In 2010, British designer Harry Brignull coined a handy new term for an everyday annoyance: dark patterns, meaning digital interfaces that subtly manipulate people. It became a term of art used by privacy campaigners and researchers. Now, more than a decade later, the coinage is gaining new, legal, heft.

Dark patterns come in many forms and can trick a person out of time or money, or into forfeiting personal data. A common example is the digital obstacle course that springs up when you try to nix an online account or subscription, such as for streaming TV, asking you repeatedly if you really want to cancel. A 2019 Princeton survey of dark patterns in ecommerce listed 15 types of dark patterns, including hurdles to canceling subscriptions and countdown timers to rush consumers into hasty decisions.

A new California law approved by voters in November will outlaw some dark patterns that steer people into giving companies more data than they intended. The California Privacy Rights Act is intended to strengthen the state’s landmark privacy law. The section of the new law defining user consent says that “agreement obtained through use of dark patterns does not constitute consent.”

That’s the first time the term dark patterns has appeared in US law, but likely not the last, says Jennifer King, a privacy specialist at the Stanford Institute for
Human-Centered Artificial Intelligence. “It’s probably going to proliferate,” she says.

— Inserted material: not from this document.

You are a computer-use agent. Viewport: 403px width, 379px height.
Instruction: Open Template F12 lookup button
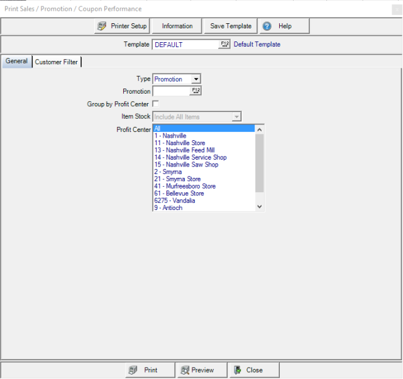click(x=224, y=45)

State senators in Washington this month introduced their own state privacy bill—a third attempt at passing a law that, like California’s, is motivated in part by the lack of broad federal privacy rules. This year’s bill copies verbatim California’s prohibition on using dark patterns to obtain consent. A competing bill unveiled Thursday and backed by the ACLU of Washington does not include the term.

King says other states, and perhaps federal lawmakers emboldened by Democrats gaining control of the US Senate, may follow suit. A bipartisan duo of senators took aim at dark patterns with 2019’s failed Deceptive Experiences to Online Users Reduction Act, although the law’s text didn’t use the term.

California’s first-in-the-nation status on regulating dark patterns comes with a caveat. It’s not clear exactly which dark patterns will become illegal when the new law takes full effect in 2023; the rules are to be determined by a new California Privacy Protection Agency that won’t start operating until later this year. The law defines a dark pattern as “a user interface designed or manipulated with the substantial effect of subverting or impairing user autonomy, decision-making, or choice, as further defined by regulation.”

James Snell, a partner specializing in privacy at the law firm Perkins Coie in Palo Alto, California, says it’s so far unclear whether or what specific rules the privacy agency will craft. “It’s a little unsettling for businesses trying to comply with the new law,” he says.

Snell says clear boundaries on what’s acceptable—such as restrictions on how a company obtains consent to use personal data—could benefit both consumers and companies. The California statute may also end up more notable for the law catching up with privacy lingo, rather than a dramatic extension of regulatory power. “It’s a cool name but really just means you’re being untruthful or misleading, and there are a host of laws and common law that already deal with that,” Snell says.

Alastair Mactaggart, the San Francisco real estate developer who propelled the CPRA, and also helped create the law it revised, says dark patterns were added in an effort to give people more control of their privacy. “The playing field is not remotely level, because you have the smartest minds on the planet trying to make that as difficult as possible for you,” he says. Mactaggart believes that the rules on dark patterns should eventually empower regulators to act against tricky behavior that now escapes censure, such as making it easy to allow tracking on the web, but extremely difficult to use the opt-out that California law requires.

King, of Stanford, says that’s plausible. Enforcement by US privacy regulators is generally focused on cases of outright deception. California’s dark patterns rules could allow action against plainly harmful tricks that fall short of that. “Deception is about planting a false belief, but dark patterns are more often a company leading you along a prespecified path, like coercion,” she says.